## WHAT THE TASK ASKS
From the passage on CpG island methylation, extract the stretch from "Furthermore, our results" through "their relatives [29].", copying it word for word.

(TEXT BLOCK)

Autosomal common IRDM-CGIs were found to be preferentially located in intragenic, 3′ and intergenic regions. While the role of DNA methylation of CGIs located in 5′ promoters is well established [26], the effect of DNA methylation on gene bodies and intergenic regions is less clear. Nevertheless, intragenic methylation plays a role in regulating alternative promoters in gene bodies [26]. It has also been reported that imprinted genes contain a higher proportion of intragenic CpG islands [27] and that inter and intragenic CGIs are more susceptible to methylation [28].

Furthermore, our results demonstrated that regions near autosomal IRDM-CGIs are enriched in genes involved in DNA binding, development and embryonic morphogenesis. Illingworth et al. [28] noted that differentially methylated CGIs preferentially include genes that play central roles in development, such as homeobox (HOX) genes, paired box (PAX) genes and their relatives [29].

Developmental genes show distinctive epigenetic features. DNA binding factors and other development-related genes show a bimodal distribution of CpG usage, in methylated genomes only, and are noticeably overrepresented in or near clusters of three or more CGIs. The expansion of distinct chromatin blocks was found to selectively affect developmental genes in fibroblasts compared with human embryonic stem cells (hESCs) [30]. In addition, Heyn et al. recently described the differences in DNA methylation between newborns and centenarians [31]. Their search for GO enrichments in these differentially methylated genes led to the conclusion that age-related hyper-methylated CpG sites are located preferentially in developmental and morphogenesis-related genes. A similar age-related enrichment was also found in the mouse [32]. It is possible that the increased susceptibility to DNA methylation changes we observed in cell culture could be related to those DNA methylation changes that occur during a lifetime.

We also analyzed the most common IRDM-CGIs (corresponding to the top 5-percentile of the distribution) and found a strong enrichment for ZNF genes. Previous findings suggest that ZNF genes represent a separate epigenetic group [11] that is characterized by H3K9me3 and H3K36me3 dual occupation and low CpG density in the gene bodies. These features were also associated with a group of genes found to be activated in conditions of DNMT deficiency [11].

We did not expect that the differences in DNA methylation that we found between replicas correspond to relevant changes in gene expression, since this could be catastrophic for the maintenance of the cell differentiation. To roughly evaluate possible transcriptional effects related to IRDM-CGIs, we analyzed between-replicas differences in the expression of the same mRNA. We could study only the subset of 12 cell lines whose expression data were available in the UCSC ENCODE Exon Array Tracks (see Methods). By using GREAT, we grouped mRNAs according to their proximity to IRDM-CGIs or to not IRDM-CGIs (see Methods). We calculated, for each transcript, the absolute value of the relative difference of mRNA levels between the two replicas and we denoted it as DR (see Methods). Then, we evaluated if DR was differently distributed in IRDM-CGIs vs. not IRDM-CGIs related genes and we did not find significant differences (data not shown). This finding seems to suggest that the difference in DNA methylation that we found does not affect mRNA transcription. Nevertheless we are aware of the limits of such approach, which can only provide a rough estimation of the mRNA differences between the replicas and that is not able to exclude that minimal changes in mRNA expression exist.

(End TEXT BLOCK)
(DATA EXTRACT)

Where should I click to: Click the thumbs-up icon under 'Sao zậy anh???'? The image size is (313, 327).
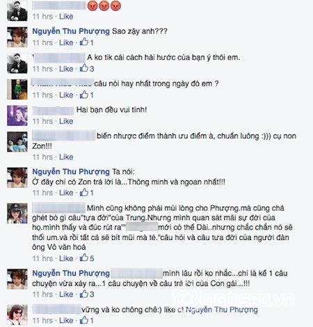[84, 42]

(End DATA EXTRACT)

## SOLUTION FOR THIS TASK
Furthermore, our results demonstrated that regions near autosomal IRDM-CGIs are enriched in genes involved in DNA binding, development and embryonic morphogenesis. Illingworth et al. [28] noted that differentially methylated CGIs preferentially include genes that play central roles in development, such as homeobox (HOX) genes, paired box (PAX) genes and their relatives [29].